O presidente da Câmara de Lisboa identificou, esta quinta-feira, a produção de resíduos, que teve um crescimento de 40% em sete anos, como uma das áreas em que a capital tem de se adaptar ao turismo.

A produção de resíduos na cidade está a aumentar a cerca de 5% ao ano, sete anos a crescer a 5% dá um acumulado superior a 40%. Adaptar um serviço de recolha, de tratamento, a um crescimento tão rápido, num período tão curto, é extraordinariamente exigente, principalmente quando estamos a trabalhar a partir das regras do setor público", defendeu Fernando Medina.

Falando perante o 30.º Congresso Nacional da Hotelaria e Turismo, em Lisboa, o autarca apontou a mobilidade como outra área desafiada pelo crescimento turístico, sublinhando a necessidade da aposta no transporte público.

As pessoas queixam-se, naturalmente e bem, dos problemas de trânsito, mas Lisboa vive uma contradição: quanto mais sucesso nós tivermos no turismo, e ainda bem que o estamos a ter, mais dificuldade nós vamos ter no domínio da mobilidade", sustentou.

Fernando Medina chegou atrasado quase uma hora ao pavilhão Carlos Lopes, um atraso que o próprio justificou com a sua participação na reunião do executivo municipal e que a organização do evento tinha anteriormente referido, perante o congresso, que se prendia com o trânsito e a existência de uma manifestação.

Estamos a crescer a quase dois dígitos há cerca de sete anos seguidos. Quem disser que nós temos de parar com o crescimento está a cometer um erro, porque nós não podemos deitar riqueza fora, mas também quem disser que nós não temos de adaptar nada também está a errar, porque uma cidade transforma-se muito", defendeu o presidente da câmara da capital.

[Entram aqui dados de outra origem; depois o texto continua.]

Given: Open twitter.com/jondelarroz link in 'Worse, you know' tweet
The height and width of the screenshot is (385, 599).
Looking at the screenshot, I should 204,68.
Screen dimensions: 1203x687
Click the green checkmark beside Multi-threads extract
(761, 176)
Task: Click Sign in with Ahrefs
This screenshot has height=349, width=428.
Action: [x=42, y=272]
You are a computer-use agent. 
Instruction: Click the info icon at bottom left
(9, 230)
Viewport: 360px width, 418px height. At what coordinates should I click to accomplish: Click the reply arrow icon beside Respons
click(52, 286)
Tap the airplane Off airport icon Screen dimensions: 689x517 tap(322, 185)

Para Fernando Medina, tal implica um "trabalho sistemático de adaptação", mas não uma "alteração de política diferente daquela que está expressa no Plano Diretor Municipal (PDM)".

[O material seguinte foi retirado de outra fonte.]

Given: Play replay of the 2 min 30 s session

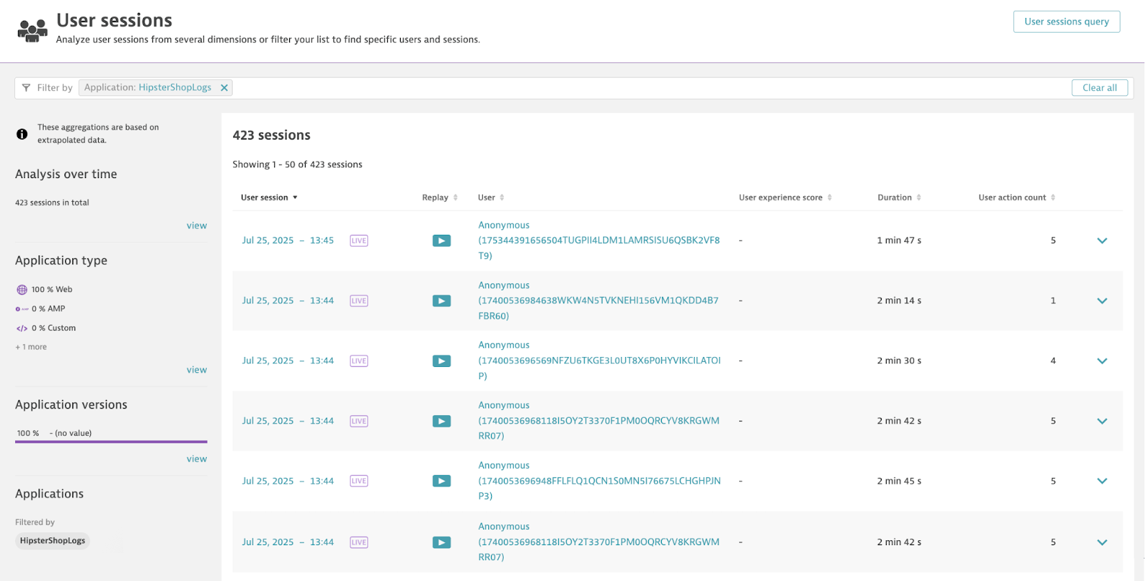Looking at the screenshot, I should [x=442, y=361].
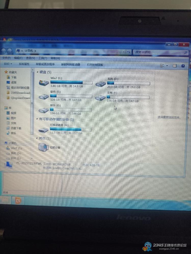Open the change view dropdown arrow

(x=167, y=66)
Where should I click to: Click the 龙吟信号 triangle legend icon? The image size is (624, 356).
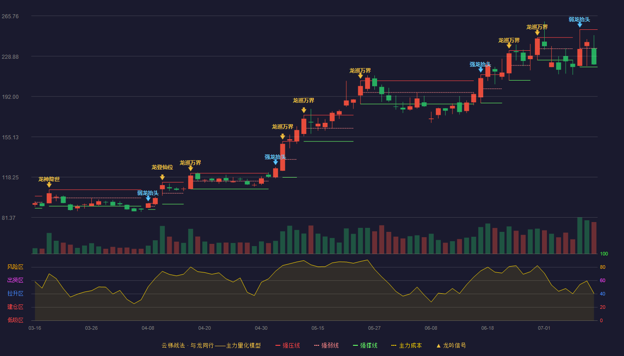point(438,345)
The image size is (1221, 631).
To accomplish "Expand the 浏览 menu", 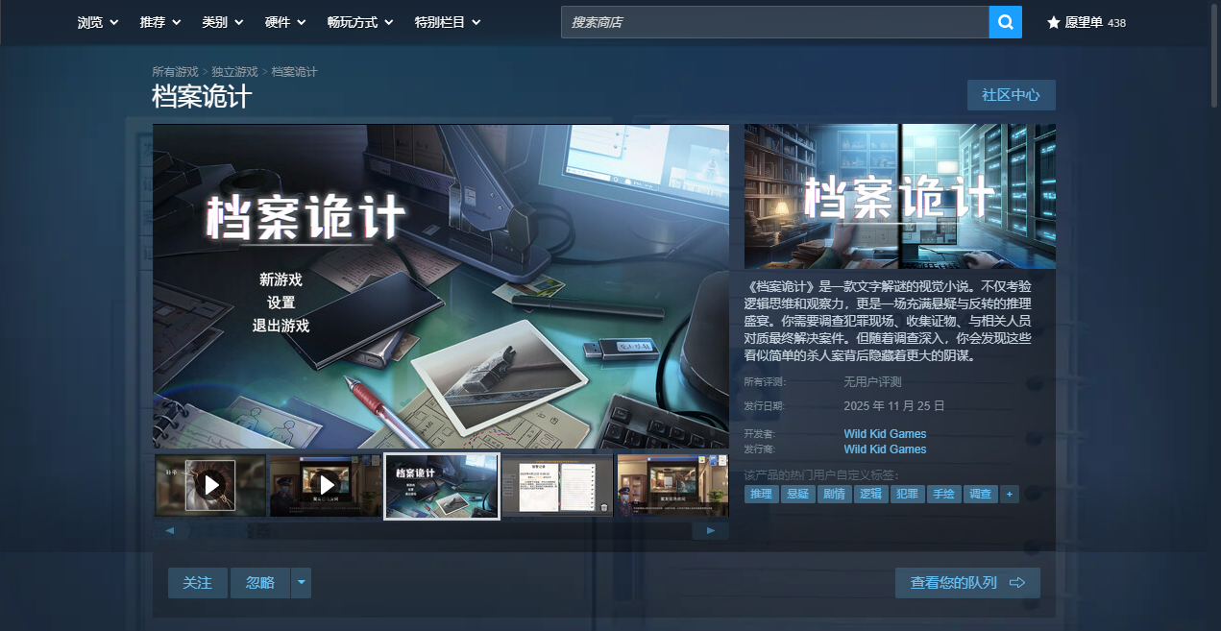I will 98,22.
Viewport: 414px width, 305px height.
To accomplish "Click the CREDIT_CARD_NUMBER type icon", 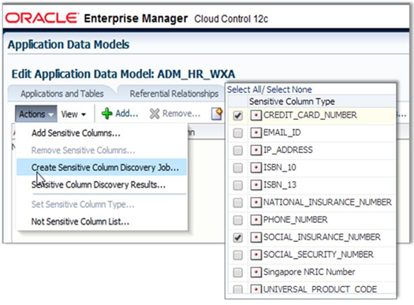I will [255, 115].
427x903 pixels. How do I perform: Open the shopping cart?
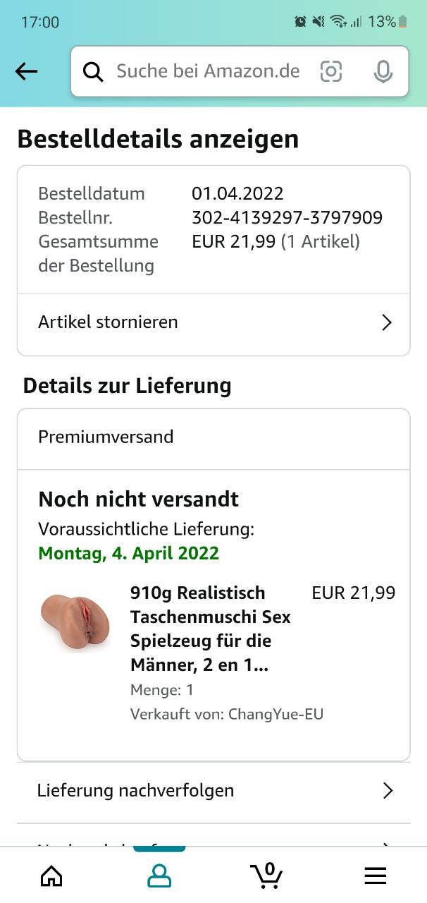click(x=267, y=875)
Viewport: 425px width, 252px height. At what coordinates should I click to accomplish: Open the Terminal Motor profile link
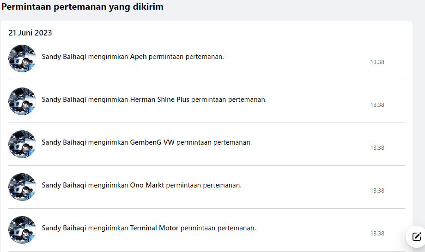[x=154, y=228]
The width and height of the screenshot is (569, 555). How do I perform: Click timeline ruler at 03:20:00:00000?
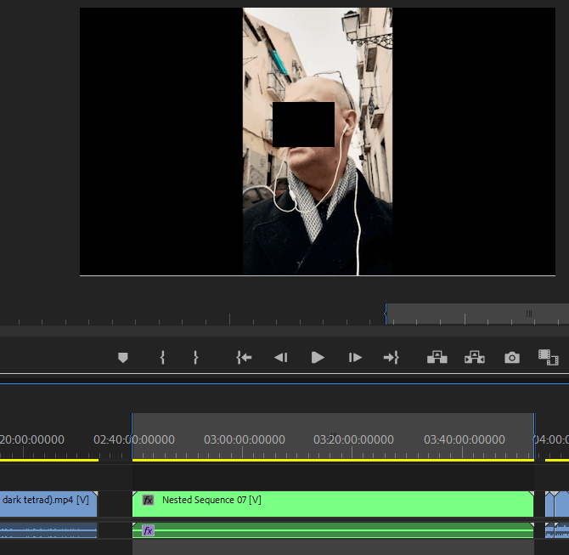(x=354, y=440)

O autarca socialista disse que essas opções do PDM vão "permitir o desenvolvimento de unidades hoteleiras como resposta, aliás, ao aumento de procura", o que considera desejável.

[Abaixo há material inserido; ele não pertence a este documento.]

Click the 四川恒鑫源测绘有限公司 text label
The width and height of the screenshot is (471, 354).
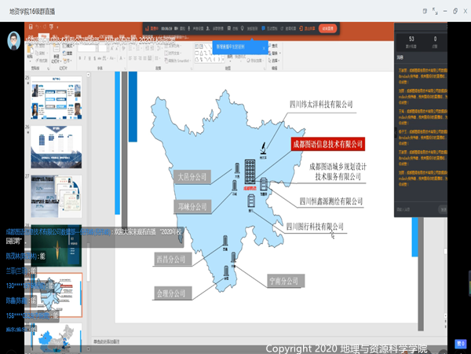[x=330, y=201]

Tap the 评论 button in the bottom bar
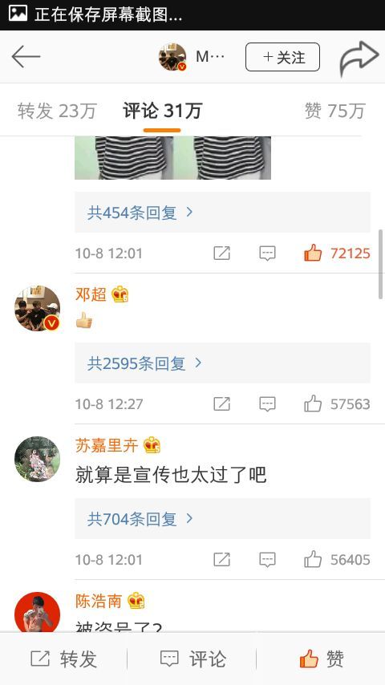pyautogui.click(x=193, y=659)
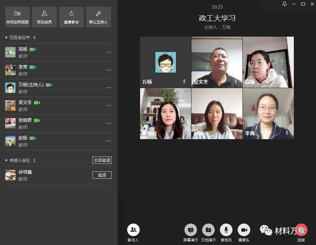Select 张晓君 in the participant list
Image resolution: width=316 pixels, height=245 pixels.
(x=25, y=120)
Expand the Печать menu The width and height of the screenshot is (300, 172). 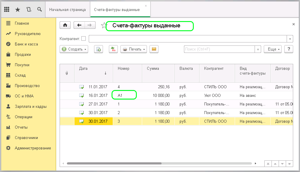coord(134,49)
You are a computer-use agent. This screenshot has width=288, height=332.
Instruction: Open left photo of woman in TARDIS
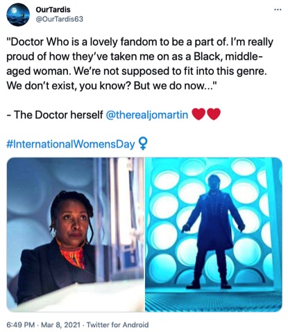[75, 234]
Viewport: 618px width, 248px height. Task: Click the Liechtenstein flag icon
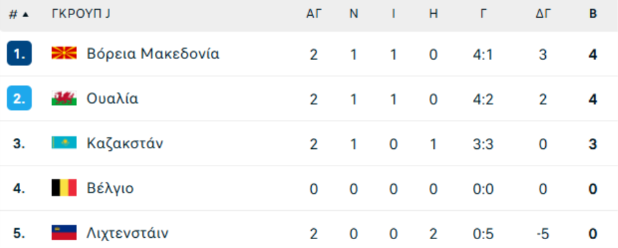64,233
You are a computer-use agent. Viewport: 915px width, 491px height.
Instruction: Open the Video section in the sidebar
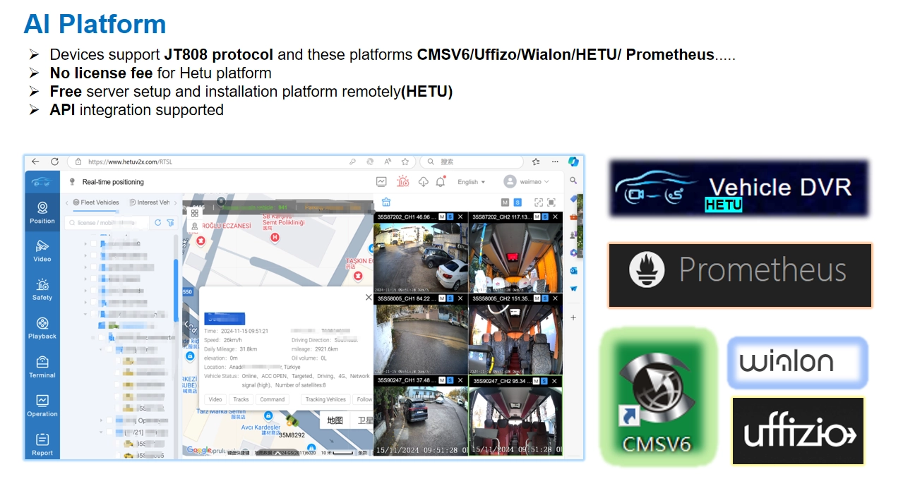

Na sua intervenção num painel com os presidentes da câmara de Almada, Inês de Medeiros (PS), e de Cascais, Carlos Carreiras (PSD), Medina reiterou a tese segundo a qual "é um erro muito grave de análise atribuir ao turismo os problemas de habitação".

Para Fernando Medina, o aumento do preço da habitação é, por outro lado, consequência de um período prolongado de taxas de juro bancárias baixas, em que o imobiliário e a atividade bolsista surgem como alternativas.